(Stored data)
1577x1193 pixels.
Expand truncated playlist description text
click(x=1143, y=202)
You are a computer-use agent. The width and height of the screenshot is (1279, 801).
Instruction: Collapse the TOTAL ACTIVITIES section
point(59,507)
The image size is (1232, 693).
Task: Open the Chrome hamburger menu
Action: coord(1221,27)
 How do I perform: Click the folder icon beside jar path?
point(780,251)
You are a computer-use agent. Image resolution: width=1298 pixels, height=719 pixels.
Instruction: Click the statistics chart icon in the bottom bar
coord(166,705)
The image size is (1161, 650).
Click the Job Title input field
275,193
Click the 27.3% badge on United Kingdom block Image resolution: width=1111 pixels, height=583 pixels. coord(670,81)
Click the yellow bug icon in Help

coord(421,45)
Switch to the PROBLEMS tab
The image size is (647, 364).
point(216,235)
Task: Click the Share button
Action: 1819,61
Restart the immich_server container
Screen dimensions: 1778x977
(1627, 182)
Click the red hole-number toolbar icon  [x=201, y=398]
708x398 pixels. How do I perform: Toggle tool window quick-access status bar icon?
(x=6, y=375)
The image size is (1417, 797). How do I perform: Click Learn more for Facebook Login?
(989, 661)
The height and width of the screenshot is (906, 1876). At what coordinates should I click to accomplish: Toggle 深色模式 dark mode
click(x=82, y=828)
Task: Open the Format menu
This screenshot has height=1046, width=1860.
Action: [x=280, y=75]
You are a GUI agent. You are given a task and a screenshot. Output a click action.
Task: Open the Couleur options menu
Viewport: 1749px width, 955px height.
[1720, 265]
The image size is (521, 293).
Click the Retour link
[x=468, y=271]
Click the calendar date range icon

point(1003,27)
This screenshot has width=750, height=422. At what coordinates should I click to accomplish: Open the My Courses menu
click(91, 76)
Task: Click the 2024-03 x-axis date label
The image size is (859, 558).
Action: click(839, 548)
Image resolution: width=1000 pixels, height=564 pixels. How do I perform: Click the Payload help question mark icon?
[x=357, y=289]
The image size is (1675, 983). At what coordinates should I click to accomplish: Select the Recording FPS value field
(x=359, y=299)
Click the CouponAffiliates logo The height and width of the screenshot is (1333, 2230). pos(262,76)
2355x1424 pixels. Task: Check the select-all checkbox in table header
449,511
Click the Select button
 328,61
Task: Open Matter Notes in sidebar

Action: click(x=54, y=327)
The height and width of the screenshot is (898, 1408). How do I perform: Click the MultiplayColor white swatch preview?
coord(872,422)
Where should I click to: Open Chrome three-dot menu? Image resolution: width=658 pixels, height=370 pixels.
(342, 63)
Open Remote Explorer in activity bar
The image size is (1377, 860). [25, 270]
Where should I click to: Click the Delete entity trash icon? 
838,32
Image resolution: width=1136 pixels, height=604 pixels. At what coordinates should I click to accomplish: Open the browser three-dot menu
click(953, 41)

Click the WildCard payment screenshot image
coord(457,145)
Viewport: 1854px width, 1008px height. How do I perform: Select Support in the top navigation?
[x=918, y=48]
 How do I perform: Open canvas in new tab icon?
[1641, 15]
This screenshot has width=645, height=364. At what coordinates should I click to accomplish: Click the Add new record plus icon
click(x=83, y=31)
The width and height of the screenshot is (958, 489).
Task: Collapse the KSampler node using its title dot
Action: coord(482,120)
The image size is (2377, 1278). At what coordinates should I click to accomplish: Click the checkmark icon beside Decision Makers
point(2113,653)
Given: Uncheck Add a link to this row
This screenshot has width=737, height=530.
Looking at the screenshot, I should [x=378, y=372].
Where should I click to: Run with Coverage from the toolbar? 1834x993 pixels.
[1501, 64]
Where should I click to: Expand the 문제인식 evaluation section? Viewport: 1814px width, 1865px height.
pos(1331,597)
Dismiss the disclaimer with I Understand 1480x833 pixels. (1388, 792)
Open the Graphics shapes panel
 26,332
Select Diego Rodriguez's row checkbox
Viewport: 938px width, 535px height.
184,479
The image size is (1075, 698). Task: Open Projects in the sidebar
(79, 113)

▶ **What is expected**
Output the data in full, precisely as it appears above.

▶ **Solution for this exercise**
1577x1193 pixels.
Expand truncated playlist description text
click(x=1143, y=202)
You are a computer-use agent. The width and height of the screenshot is (1279, 801).
Instruction: Collapse the TOTAL ACTIVITIES section
point(59,507)
The image size is (1232, 693).
Task: Open the Chrome hamburger menu
Action: coord(1221,27)
 How do I perform: Click the folder icon beside jar path?
point(780,251)
You are a computer-use agent. Image resolution: width=1298 pixels, height=719 pixels.
Instruction: Click the statistics chart icon in the bottom bar
coord(166,705)
The image size is (1161, 650).
Click the Job Title input field
275,193
Click the 27.3% badge on United Kingdom block Image resolution: width=1111 pixels, height=583 pixels. coord(670,81)
Click the yellow bug icon in Help

coord(421,45)
Switch to the PROBLEMS tab
The image size is (647, 364).
point(216,235)
Task: Click the Share button
Action: 1819,61
Restart the immich_server container
Screen dimensions: 1778x977
(1627, 182)
Click the red hole-number toolbar icon  [x=201, y=398]
708x398 pixels. How do I perform: Toggle tool window quick-access status bar icon?
(x=6, y=375)
The image size is (1417, 797). How do I perform: Click Learn more for Facebook Login?
(989, 661)
The height and width of the screenshot is (906, 1876). At what coordinates should I click to accomplish: Toggle 深色模式 dark mode
click(x=82, y=828)
Task: Open the Format menu
This screenshot has height=1046, width=1860.
Action: [x=280, y=75]
You are a GUI agent. You are given a task and a screenshot. Output a click action.
Task: Open the Couleur options menu
Viewport: 1749px width, 955px height.
[1720, 265]
The image size is (521, 293).
Click the Retour link
[x=468, y=271]
Click the calendar date range icon

point(1003,27)
This screenshot has width=750, height=422. At what coordinates should I click to accomplish: Open the My Courses menu
click(91, 76)
Task: Click the 2024-03 x-axis date label
The image size is (859, 558).
Action: click(839, 548)
Image resolution: width=1000 pixels, height=564 pixels. How do I perform: Click the Payload help question mark icon?
[x=357, y=289]
The image size is (1675, 983). At what coordinates should I click to accomplish: Select the Recording FPS value field
(x=359, y=299)
Click the CouponAffiliates logo The height and width of the screenshot is (1333, 2230). pos(262,76)
2355x1424 pixels. Task: Check the select-all checkbox in table header
449,511
Click the Select button
 328,61
Task: Open Matter Notes in sidebar

Action: click(x=54, y=327)
The height and width of the screenshot is (898, 1408). How do I perform: Click the MultiplayColor white swatch preview?
coord(872,422)
Where should I click to: Open Chrome three-dot menu? Image resolution: width=658 pixels, height=370 pixels.
(342, 63)
Open Remote Explorer in activity bar
The image size is (1377, 860). [25, 270]
Where should I click to: Click the Delete entity trash icon? 
838,32
Image resolution: width=1136 pixels, height=604 pixels. At what coordinates should I click to accomplish: Open the browser three-dot menu
click(953, 41)

Click the WildCard payment screenshot image
coord(457,145)
Viewport: 1854px width, 1008px height. How do I perform: Select Support in the top navigation?
[x=918, y=48]
 How do I perform: Open canvas in new tab icon?
[1641, 15]
This screenshot has width=645, height=364. At what coordinates should I click to accomplish: Click the Add new record plus icon
click(x=83, y=31)
The width and height of the screenshot is (958, 489).
Task: Collapse the KSampler node using its title dot
Action: coord(482,120)
The image size is (2377, 1278). At what coordinates should I click to accomplish: Click the checkmark icon beside Decision Makers
point(2113,653)
Given: Uncheck Add a link to this row
This screenshot has width=737, height=530.
Looking at the screenshot, I should [x=378, y=372].
Where should I click to: Run with Coverage from the toolbar? 1834x993 pixels.
[1501, 64]
Where should I click to: Expand the 문제인식 evaluation section? Viewport: 1814px width, 1865px height.
pos(1331,597)
Dismiss the disclaimer with I Understand 1480x833 pixels. (1388, 792)
Open the Graphics shapes panel
 26,332
Select Diego Rodriguez's row checkbox
Viewport: 938px width, 535px height.
184,479
The image size is (1075, 698). Task: Open Projects in the sidebar
(79, 113)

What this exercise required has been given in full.